Ich sollte hier nicht im Büro sitzen und bei 17 Grad im T-Shirt bloggen, während ich an Italien denke. Gänsehaut. Schön doof. Freunde, ich muss los. Cooper meldet sich. Hey, spät dran. Haarschneideaktion, sorry. Out of time. Kann ja mal passieren. Gleich ein Telefontermin. Job. Heute Abend Elternabend. Vorbereitung Klassenfahrt. Nächste Woche, mit Zoes Klasse drei Tage an die Mosel. Fahrrad fahren. Ich begleite. Ciao, ciao. Bis demnächst:)

Hallo? Hallo? Haben wir ein Problem?

Houston? Eins, eins, eins. Haben wir ein Problem? Are we connected?

Unterwegs in der Rakete in fremde Galaxien. Kolonien der Neuzeit erobern, the new „Free State of Facebook“. Der Ort der Künste, von dem Nietsche geträumt hat. Wagner. Der neue Mensch. Der Antimensch, der Antichrist. Herr Schönlau, Thema!
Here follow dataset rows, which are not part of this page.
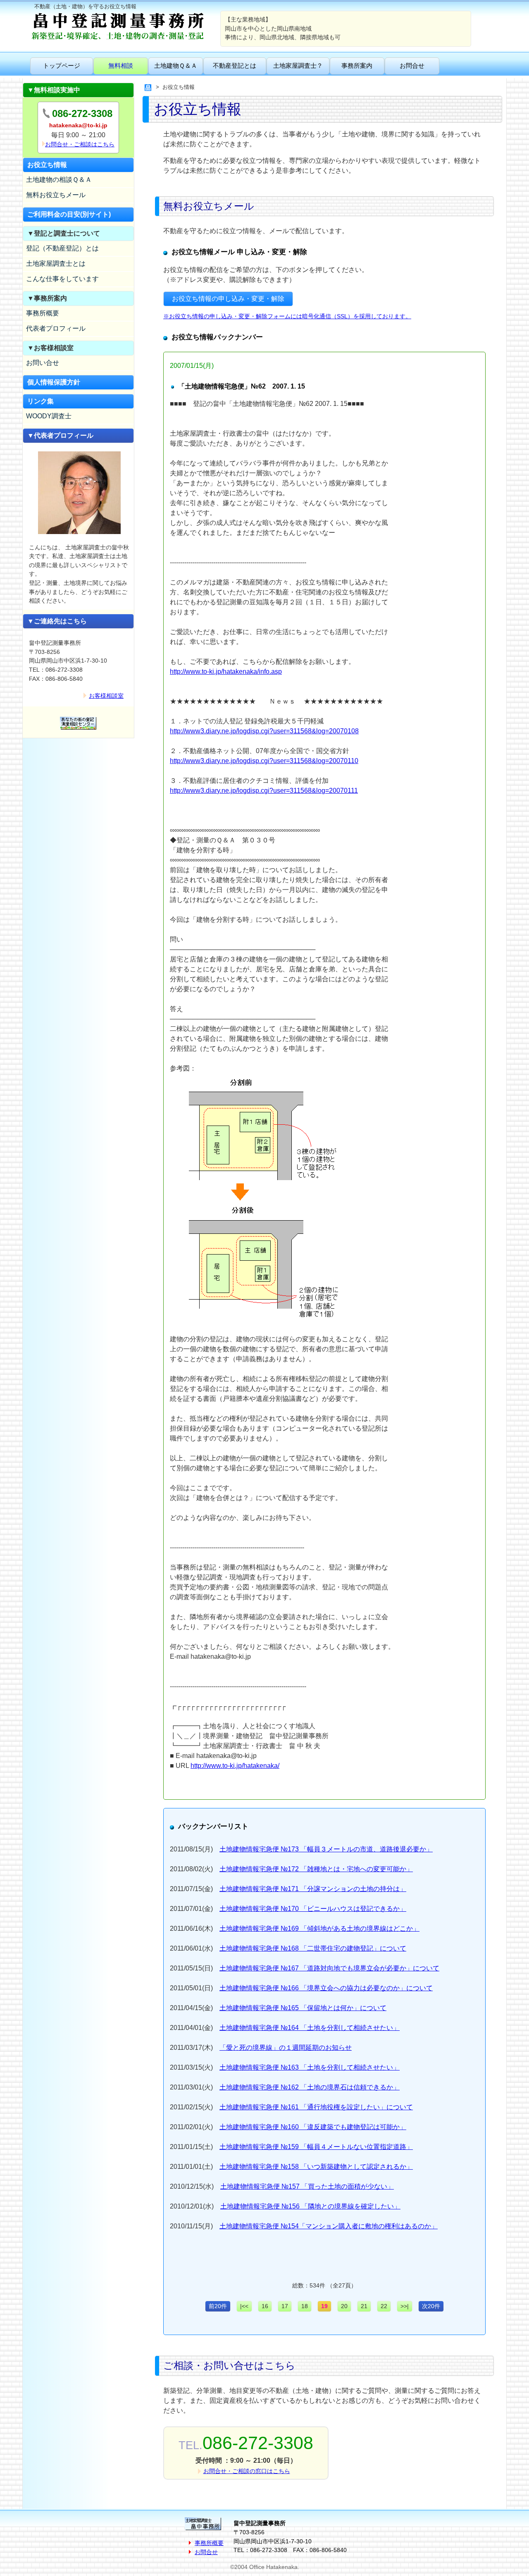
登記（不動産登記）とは (62, 248)
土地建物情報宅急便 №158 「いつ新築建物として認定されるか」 (316, 2166)
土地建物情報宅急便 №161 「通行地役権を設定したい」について (316, 2107)
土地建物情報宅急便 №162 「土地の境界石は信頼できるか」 (309, 2087)
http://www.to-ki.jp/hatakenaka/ (235, 1765)
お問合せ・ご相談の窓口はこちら (246, 2471)
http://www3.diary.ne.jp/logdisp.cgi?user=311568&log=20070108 (264, 731)
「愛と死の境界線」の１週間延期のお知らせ (285, 2047)
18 (304, 2306)
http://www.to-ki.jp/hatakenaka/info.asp (226, 671)
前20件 (218, 2306)
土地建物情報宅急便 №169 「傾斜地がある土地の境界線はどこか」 (319, 1928)
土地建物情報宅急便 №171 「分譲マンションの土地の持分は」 (312, 1888)
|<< (244, 2306)
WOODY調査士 (48, 416)
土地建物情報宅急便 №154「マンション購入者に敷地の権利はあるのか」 (328, 2226)
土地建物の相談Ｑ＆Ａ (59, 179)
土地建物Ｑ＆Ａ (175, 65)
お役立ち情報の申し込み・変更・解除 (228, 298)
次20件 (431, 2306)
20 (344, 2306)
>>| (404, 2306)
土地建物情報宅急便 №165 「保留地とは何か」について (302, 2007)
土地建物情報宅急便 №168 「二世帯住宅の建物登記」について (312, 1948)
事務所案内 (356, 65)
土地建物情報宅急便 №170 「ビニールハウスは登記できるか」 (312, 1908)
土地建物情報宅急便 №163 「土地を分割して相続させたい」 (309, 2067)
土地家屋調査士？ (298, 65)
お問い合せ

Ach ja.

Jeden Augenblick könnte es zu spät sein. Die Wörter könnten abreißen, die Silben verschwunden gehen. OFF. Für Wochen. Vom Netz getrennt. Ich sage das böse Wort. Ich werfe es in den Ring, die Waagschale: Telekom.

Heute. Wir haben einen Termin. Umstellung. Irgendwann wird das Telefon ein letztes Mal per ISDN läuten und dann… You never know. IP. Internet Protocol. Telefonieren über das Internet. Im ländlichen Raum leben wir mit DSL-Geschwindigkeiten von 3000. 6000 heißt der Vertrag, physikalisch machbar sind 3000 und wenn der Nachbar saugt, wirds enger. Kürzlich habe ich mal wieder den Telekom-DSL-Check im Internet gemacht. Spieglein, Spieglein an der Wand, was gibt die Telefondose an Speed her. Lebensader. Bytes wie Sauerstoff. Online-Atmung. Puls der Zeit. Heartbeats. 16.000 Beats per Minute.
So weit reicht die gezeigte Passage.